Boris Johnson: It Would be 'Crackers' to Build a Third Runway at Heathrow
Building an airport in the Thames Estuary remains the best solution to meeting increases in air traffic, according to London mayor Boris Johnson.
The mayor rubbished the findings of the Airport Commission led by Sir Howard Davies, which said that increasing capacity at either Heathrow or Gatwick by 2030 was the best option.
"Our contention is that building another runway in the West London suburbs is completely crackers. All it would do of course is simply feed the beast and it will get bigger and bigger," Johnson told the BBC's Today Programme.
"The point about the estuary option is that it does not cost as much as he [Howard Davies] has been saying. We think the transport infrastructure alone comes in at about £20bn and then you have the cost of the airport but we think that is relatively easily financed by international investment," he added.

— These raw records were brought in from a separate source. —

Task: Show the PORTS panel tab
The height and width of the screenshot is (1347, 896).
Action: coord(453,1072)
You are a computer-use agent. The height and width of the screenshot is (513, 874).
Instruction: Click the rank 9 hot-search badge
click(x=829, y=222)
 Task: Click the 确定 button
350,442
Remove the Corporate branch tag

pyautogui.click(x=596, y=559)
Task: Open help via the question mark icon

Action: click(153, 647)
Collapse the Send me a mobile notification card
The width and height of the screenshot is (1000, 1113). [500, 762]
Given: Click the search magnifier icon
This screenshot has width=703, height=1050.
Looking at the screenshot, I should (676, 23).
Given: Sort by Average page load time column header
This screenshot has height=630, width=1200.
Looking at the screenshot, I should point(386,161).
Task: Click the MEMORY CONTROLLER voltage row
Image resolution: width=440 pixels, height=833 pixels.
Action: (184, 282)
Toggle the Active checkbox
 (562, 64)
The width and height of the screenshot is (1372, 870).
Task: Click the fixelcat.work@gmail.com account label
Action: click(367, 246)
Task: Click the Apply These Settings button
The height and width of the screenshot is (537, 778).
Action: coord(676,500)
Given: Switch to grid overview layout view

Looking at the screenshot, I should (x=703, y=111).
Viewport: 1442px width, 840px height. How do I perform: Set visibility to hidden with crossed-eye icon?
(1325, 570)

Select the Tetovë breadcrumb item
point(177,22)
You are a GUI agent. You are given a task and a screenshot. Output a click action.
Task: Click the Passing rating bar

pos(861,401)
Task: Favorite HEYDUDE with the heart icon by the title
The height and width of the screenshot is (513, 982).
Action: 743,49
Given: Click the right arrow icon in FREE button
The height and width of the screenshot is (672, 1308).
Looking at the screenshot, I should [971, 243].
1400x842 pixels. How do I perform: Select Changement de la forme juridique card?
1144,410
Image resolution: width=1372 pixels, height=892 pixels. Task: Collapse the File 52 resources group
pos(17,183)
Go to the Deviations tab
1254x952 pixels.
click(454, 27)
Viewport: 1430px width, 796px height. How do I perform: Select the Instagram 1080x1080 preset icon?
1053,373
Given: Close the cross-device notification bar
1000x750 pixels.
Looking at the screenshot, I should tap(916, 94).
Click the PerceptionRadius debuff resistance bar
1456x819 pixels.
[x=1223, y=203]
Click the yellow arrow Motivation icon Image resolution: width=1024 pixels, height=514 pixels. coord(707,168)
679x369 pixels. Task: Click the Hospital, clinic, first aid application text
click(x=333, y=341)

The commission's proposal at Gatwick is for a new runway to the south of the existing runway. But Johnson said this would not alleviate capacity issues at Heathrow.
"Gatwick alone won't do the job. If you have an extra runway at Gatwick that will not make a bean of difference because the airlines will still want to go to Heathrow. The real issue is the capacity crunch at Heathrow and how you deal with that," he said.
At Heathrow there are two options: a new 3,500m runway to the northwest; or extending the existing northern runway to at least 6,000m, which would enable the extended runway to operate as two independent runways.
Johnson said: "What is being proposed at Heathrow is not some oven-ready, easy-peezy scheme. They are talking in both the Heathrow options, about concreting over the M25, probably closing it for over at least five years and doing major realignments of the M4 and of the A113. You are talking about tens of billions.
"My question to you and the world is why entrench a huge planning error and expand Heathrow and consign future generations to misery when we could go for the right option?"
However, Davies championed the findings of the report.
"The UK enjoys excellent connectivity today. The capacity challenge is not yet critical but it will become so if no action is taken soon and our analysis clearly supports the provision of one net additional runway by 2030," said Davies.
The report did not rule out building a brand new airport hub in the Isle of Grain in North Kent, but did not see it as the best available option for the UK.
It will study the option further and report on its inclusion to the existing shortlist in 2014.
Johnson said that he welcomed the news that Davies did not rule out his new airport proposal completely.